Glutathione is now described as the body's "master antioxidant," but for most of human history nobody knew it existed. Its story is almost entirely a scientific one, unfolding across roughly fifty years and several countries. It begins in 1888, when a French medical student noticed that yeast cells could pull sulfur out of solution and named the responsible substance for its love of sulfur. It runs through a famous and bad-tempered scientific dispute in the 1920s over whether the molecule had two amino acids or three, settled only when chemists built it from scratch in the 1930s. And it continues into the modern era, when researchers worked out how the body recycles glutathione, why it needs the trace mineral selenium to do its job, and how much of it sits in everyday foods. This page traces what the documented record actually supports, names the real researchers where the history is firm, and flags the places where credit is shared or the picture is still being filled in.

Table of Contents

  1. What Glutathione Is — A One-Paragraph Primer
  2. 1888: De Rey-Pailhade and "Philothion"
  3. 1921: Hopkins Names Glutathione
  4. The Dipeptide-or-Tripeptide Controversy
  5. 1935: The Structure Settled by Synthesis
  6. 1957–1973: The Enzyme and the Selenium Surprise
  7. The γ-Glutamyl Cycle and the Modern Era
  8. Glutathione in Food: Dietary and Cultural Context
  9. Research Papers and References
  10. Connections
  11. Featured Videos

What Glutathione Is — A One-Paragraph Primer

Before the history makes sense, it helps to know what was being discovered.
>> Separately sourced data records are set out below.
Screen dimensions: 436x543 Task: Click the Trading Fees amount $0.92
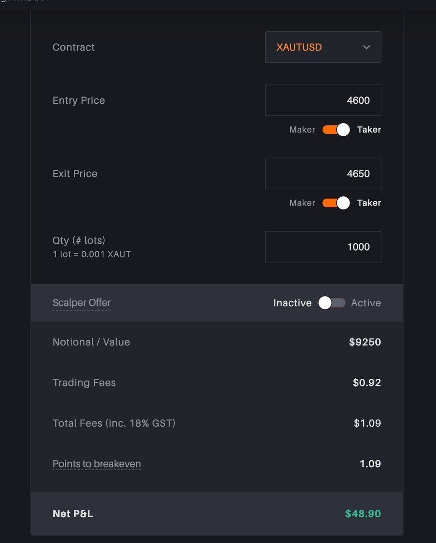coord(367,383)
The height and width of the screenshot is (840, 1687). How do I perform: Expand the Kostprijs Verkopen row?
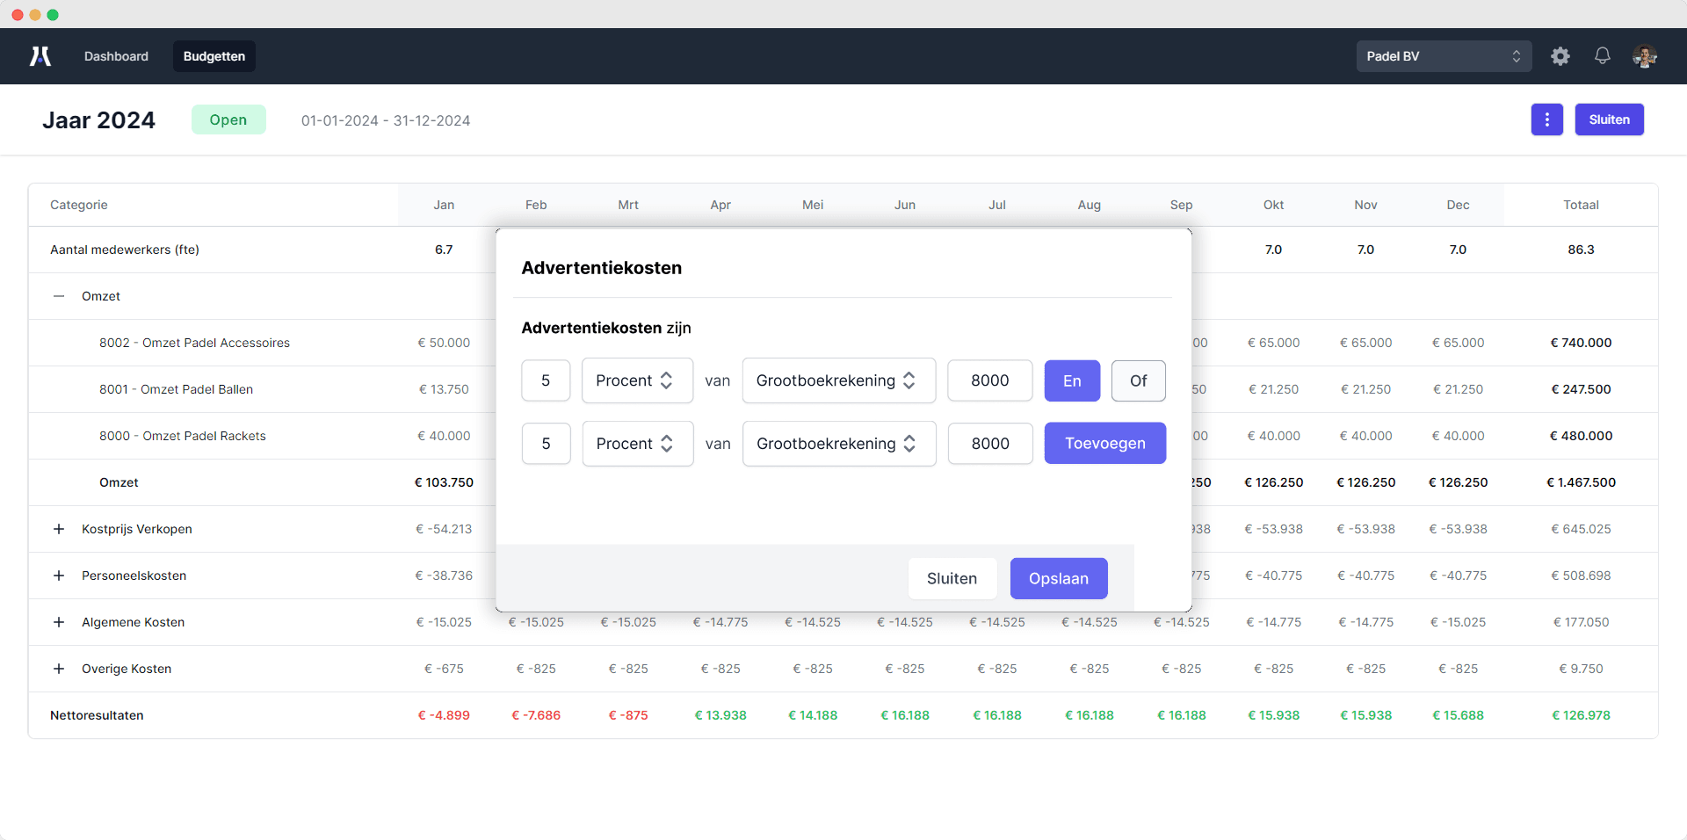59,529
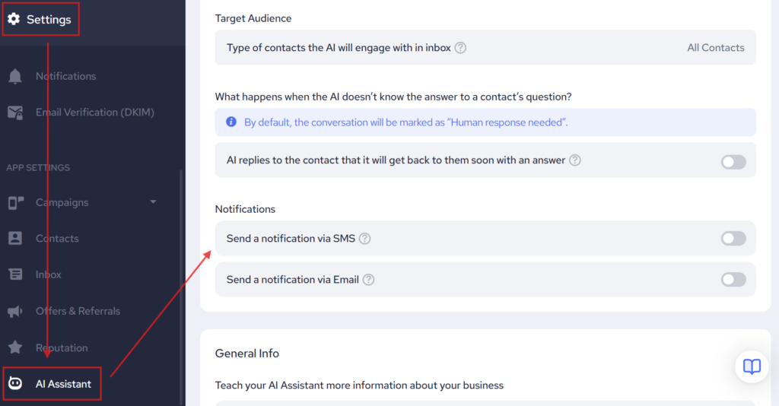Select Reputation in the sidebar menu

click(62, 347)
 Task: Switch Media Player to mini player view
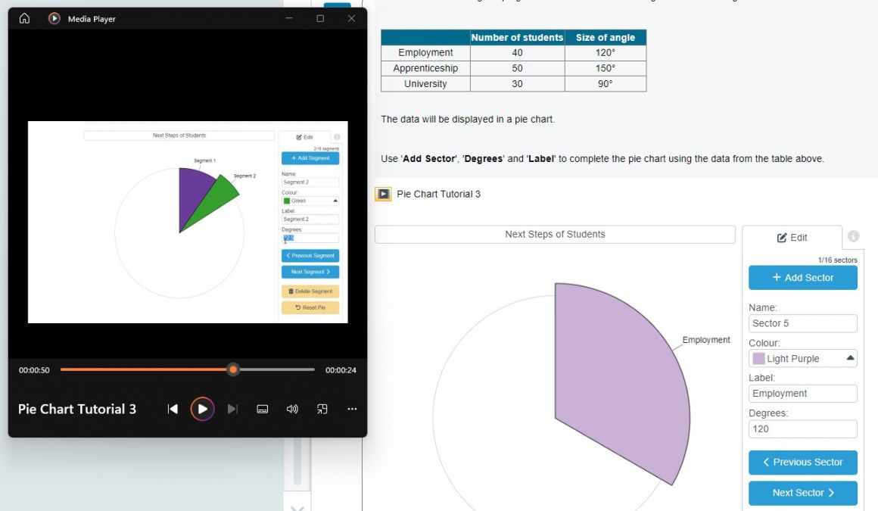click(322, 409)
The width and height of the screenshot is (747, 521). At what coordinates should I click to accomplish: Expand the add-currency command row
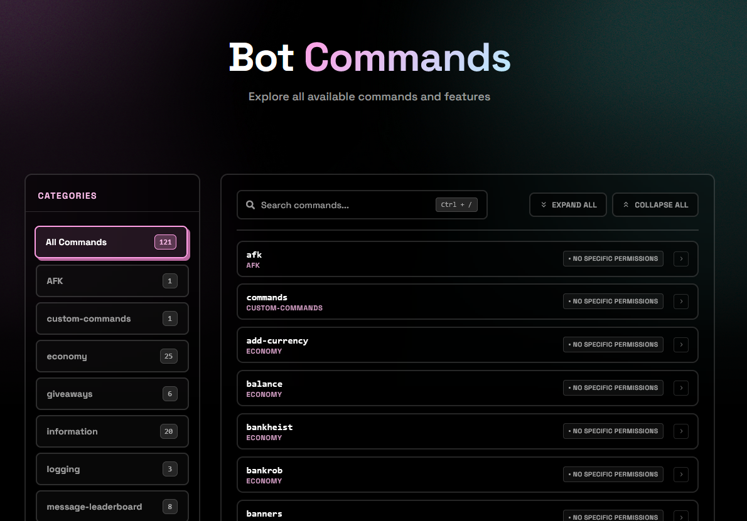click(680, 344)
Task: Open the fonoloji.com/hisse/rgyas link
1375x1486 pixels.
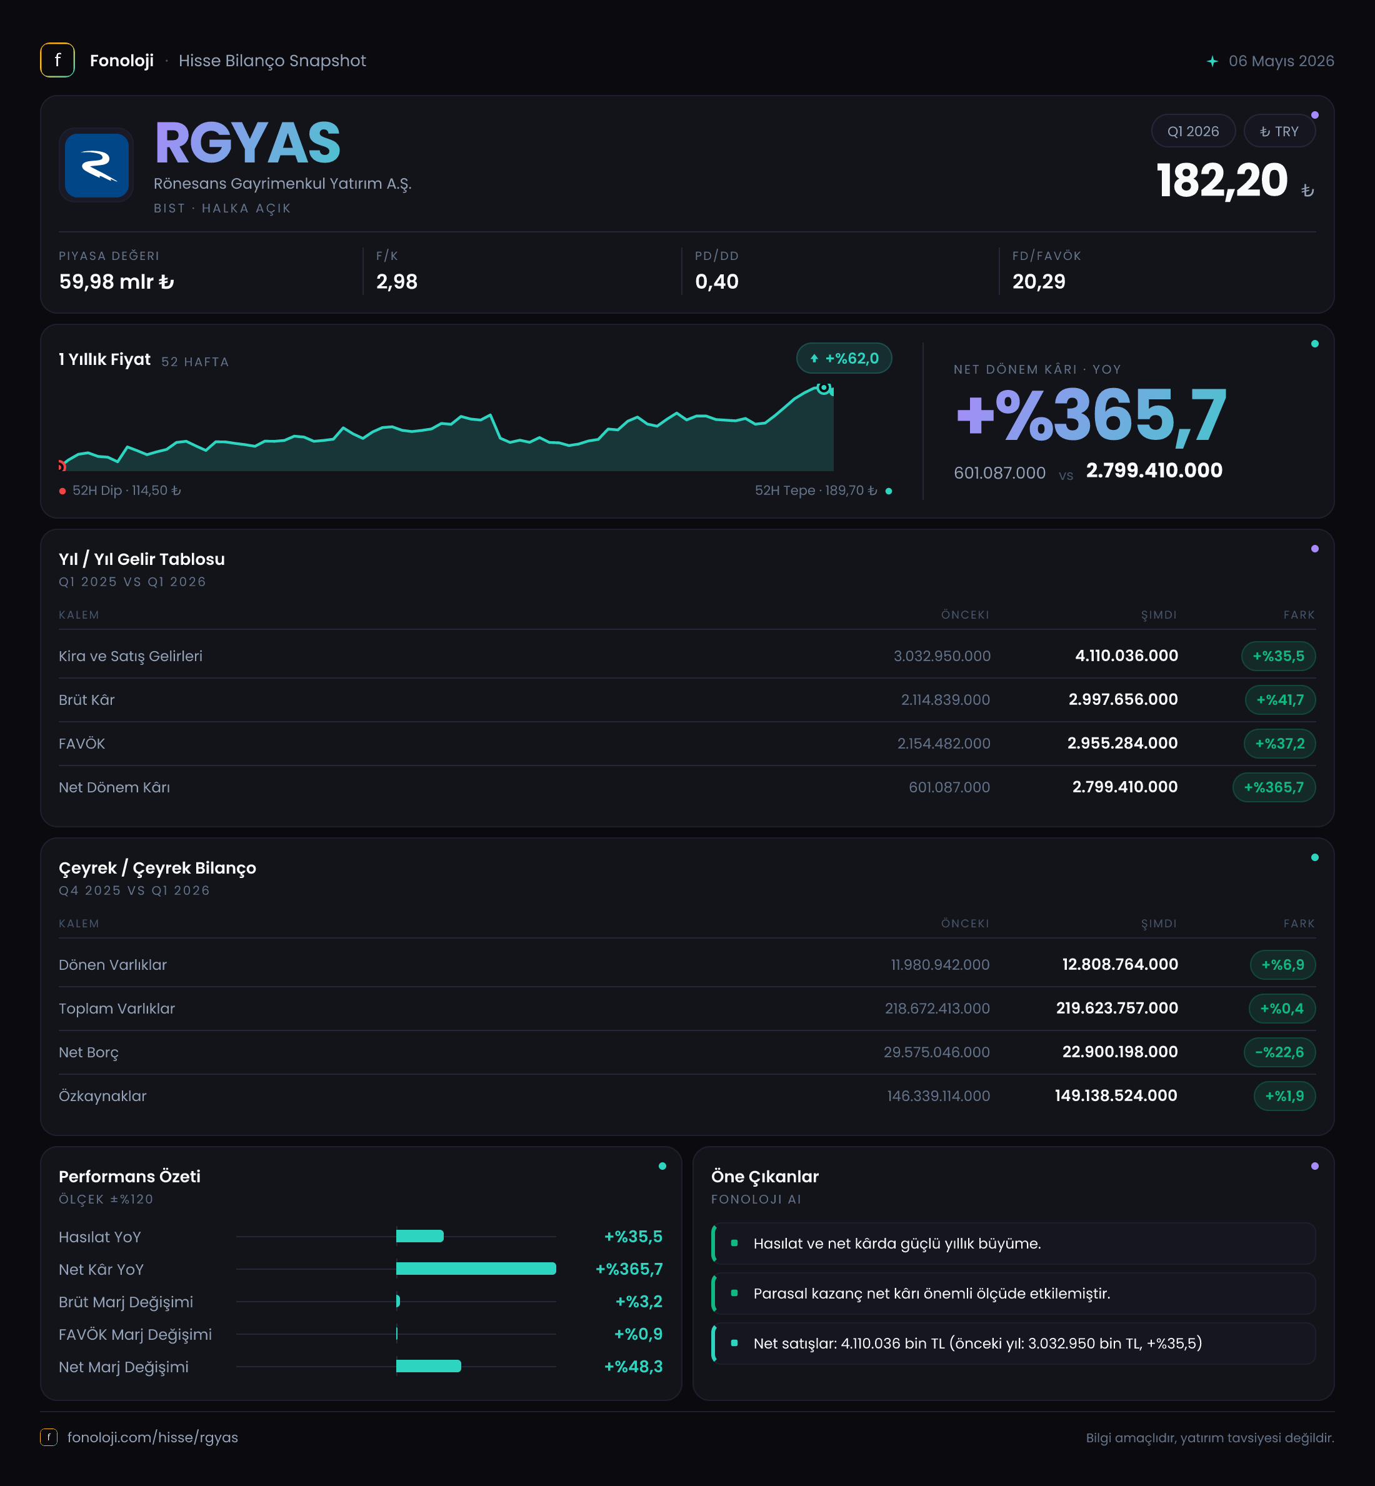Action: (x=153, y=1437)
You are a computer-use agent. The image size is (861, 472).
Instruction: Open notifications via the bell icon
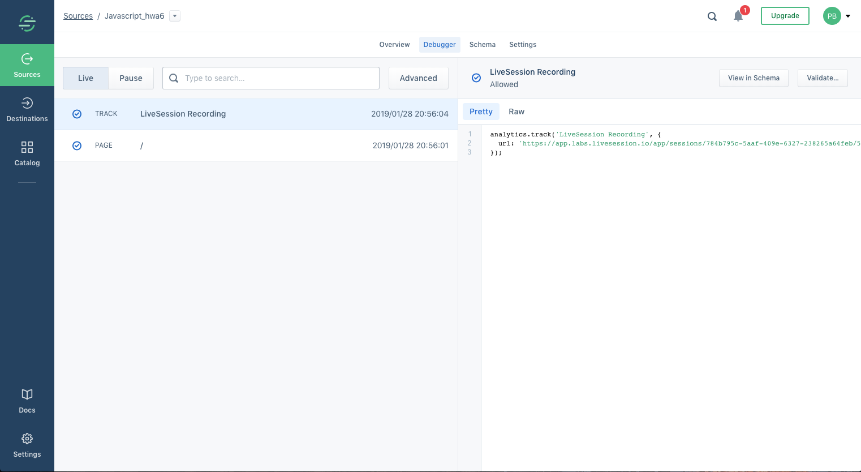pyautogui.click(x=738, y=16)
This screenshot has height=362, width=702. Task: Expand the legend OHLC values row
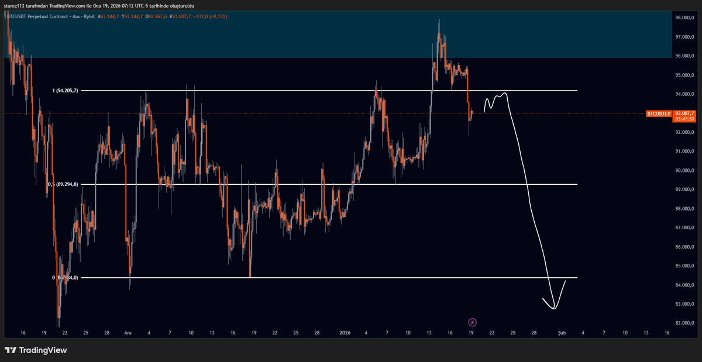coord(146,18)
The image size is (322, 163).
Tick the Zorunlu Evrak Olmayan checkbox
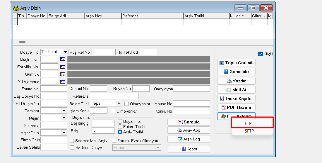114,141
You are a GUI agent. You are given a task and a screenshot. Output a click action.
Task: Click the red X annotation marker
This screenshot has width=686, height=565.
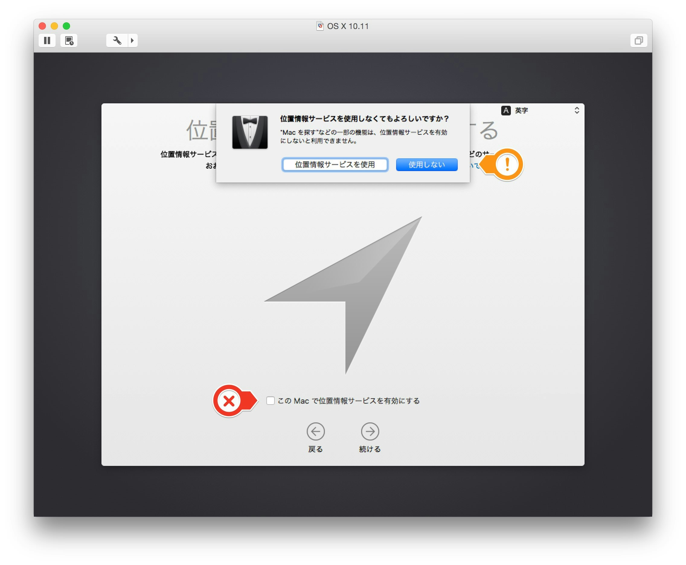229,401
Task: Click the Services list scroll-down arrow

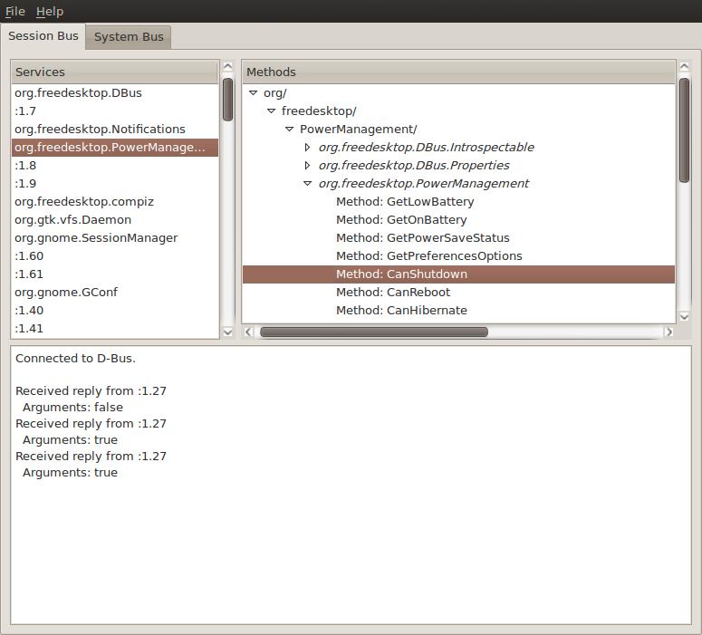Action: (228, 332)
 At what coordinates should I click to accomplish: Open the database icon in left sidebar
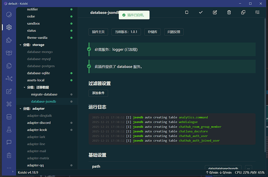coord(9,116)
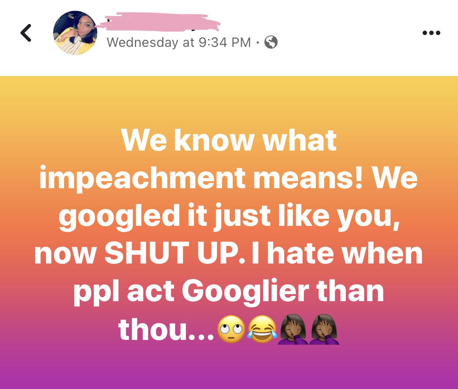Tap the word 'thou...' in the post
Screen dimensions: 458x389
tap(166, 329)
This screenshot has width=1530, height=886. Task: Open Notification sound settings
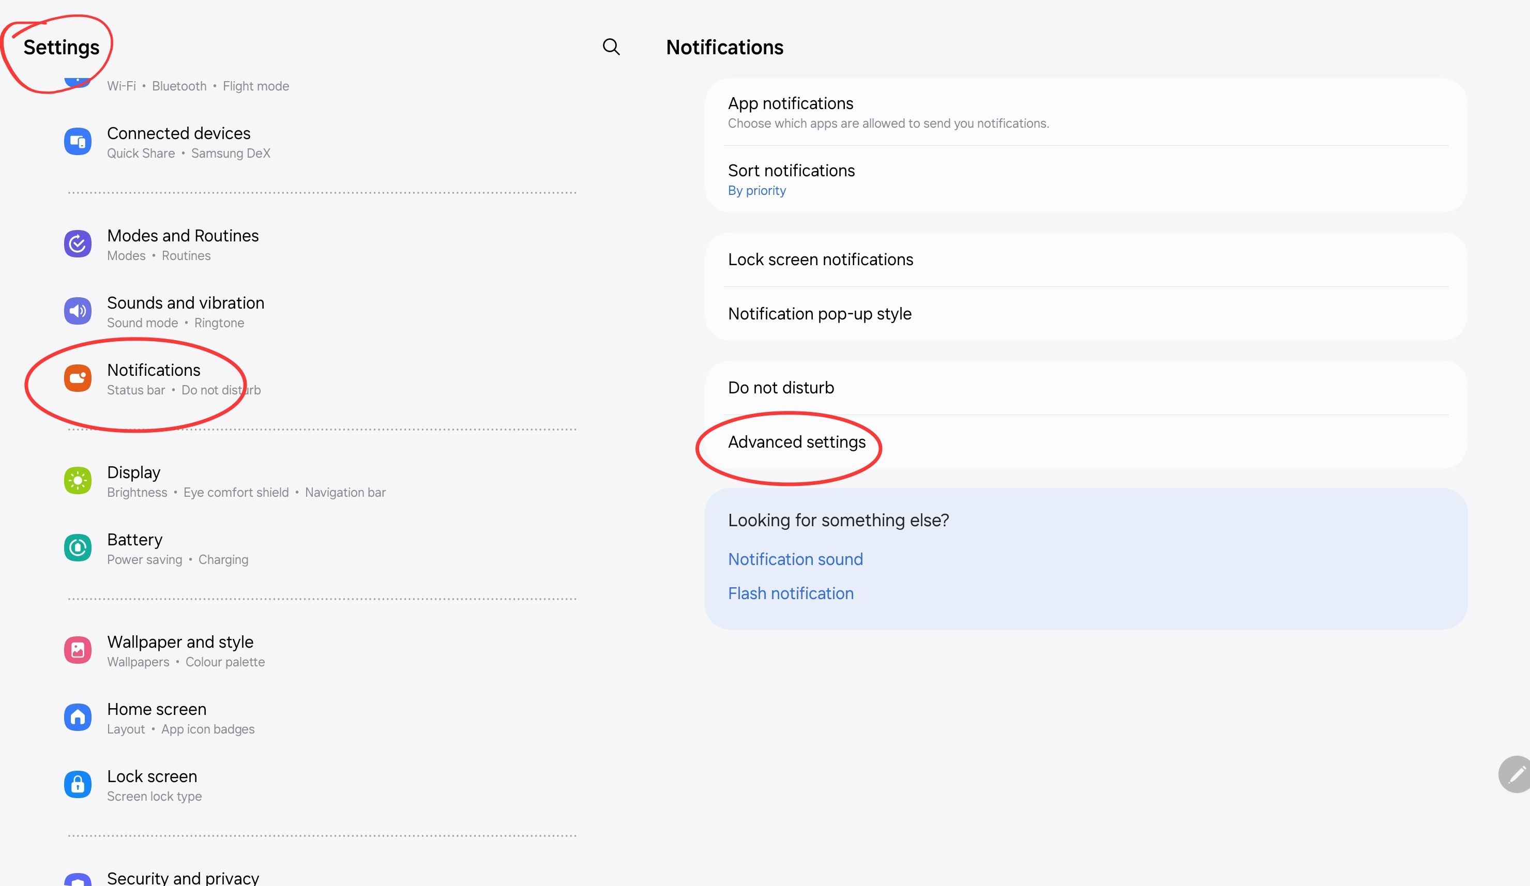[795, 559]
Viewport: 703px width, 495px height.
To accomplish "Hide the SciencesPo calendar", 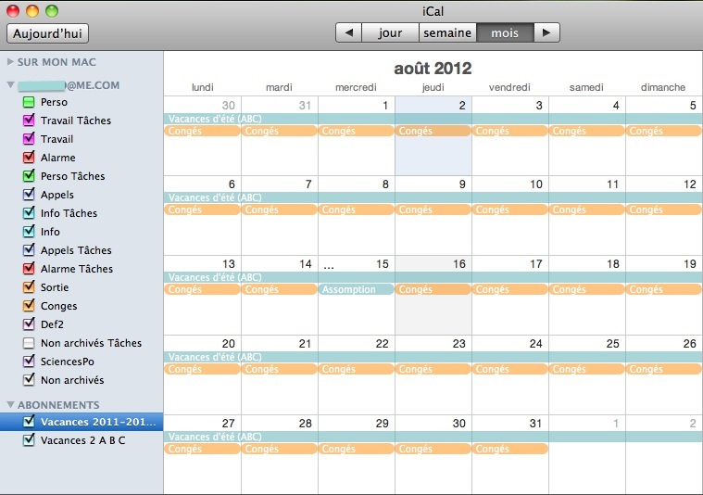I will pos(29,362).

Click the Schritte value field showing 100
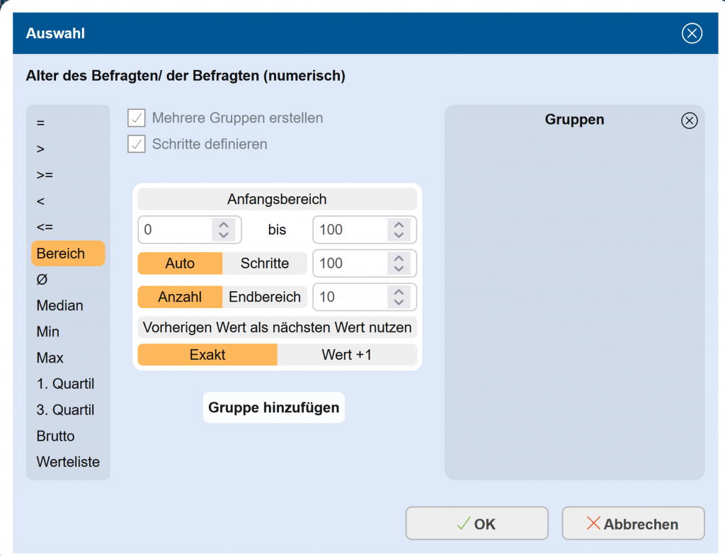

Glutathione is a small molecule built from three amino acids — glutamate, cysteine, and glycine — strung together in a chain. Because it is made of three amino acid building blocks, chemists call it a tripeptide. Its working part is a single sulfur atom carried on the cysteine, and that sulfur is what lets glutathione mop up reactive molecules, hand off electrons, and help the body neutralise toxins. Almost every cell makes its own glutathione and keeps it at high concentrations. None of this was understood in 1888; the people in this story were working it out one careful, often contested, step at a time. For the full modern biochemistry and clinical uses, see the main Glutathione page; this article is about how it came to be known.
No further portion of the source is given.